Task details
Copy all lines holding the word "agent" from the entries.
Segment Start: Excerpted data
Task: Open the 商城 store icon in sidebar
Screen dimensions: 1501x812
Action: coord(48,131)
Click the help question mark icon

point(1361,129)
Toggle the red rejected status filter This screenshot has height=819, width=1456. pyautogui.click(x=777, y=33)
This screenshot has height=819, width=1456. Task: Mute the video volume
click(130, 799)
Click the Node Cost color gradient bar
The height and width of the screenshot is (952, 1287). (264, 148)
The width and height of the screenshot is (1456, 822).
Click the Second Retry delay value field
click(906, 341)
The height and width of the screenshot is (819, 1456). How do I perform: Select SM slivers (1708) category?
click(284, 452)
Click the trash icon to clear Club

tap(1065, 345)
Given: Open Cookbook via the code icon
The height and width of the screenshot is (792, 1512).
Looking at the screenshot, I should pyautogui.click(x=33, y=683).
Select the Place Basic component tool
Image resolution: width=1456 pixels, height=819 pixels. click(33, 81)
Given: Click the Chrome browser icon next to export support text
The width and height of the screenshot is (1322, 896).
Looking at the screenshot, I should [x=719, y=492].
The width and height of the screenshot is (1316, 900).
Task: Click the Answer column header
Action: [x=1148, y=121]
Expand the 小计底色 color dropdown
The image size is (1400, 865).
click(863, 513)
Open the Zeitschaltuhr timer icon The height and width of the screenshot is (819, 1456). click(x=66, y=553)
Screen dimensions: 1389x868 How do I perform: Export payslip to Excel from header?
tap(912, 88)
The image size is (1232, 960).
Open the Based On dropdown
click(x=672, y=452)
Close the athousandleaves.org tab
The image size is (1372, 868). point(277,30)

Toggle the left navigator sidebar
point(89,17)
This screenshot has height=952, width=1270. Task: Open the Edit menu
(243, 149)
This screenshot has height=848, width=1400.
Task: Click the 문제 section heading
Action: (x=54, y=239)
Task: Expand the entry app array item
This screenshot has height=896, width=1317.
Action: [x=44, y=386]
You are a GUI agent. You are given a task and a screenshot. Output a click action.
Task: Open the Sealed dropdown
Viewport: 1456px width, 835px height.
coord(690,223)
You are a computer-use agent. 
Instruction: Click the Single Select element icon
Segment End: Excerpted data
Response area
You are a GUI agent. You are given a task and a screenshot. Output a click action.
You are a computer-use agent. 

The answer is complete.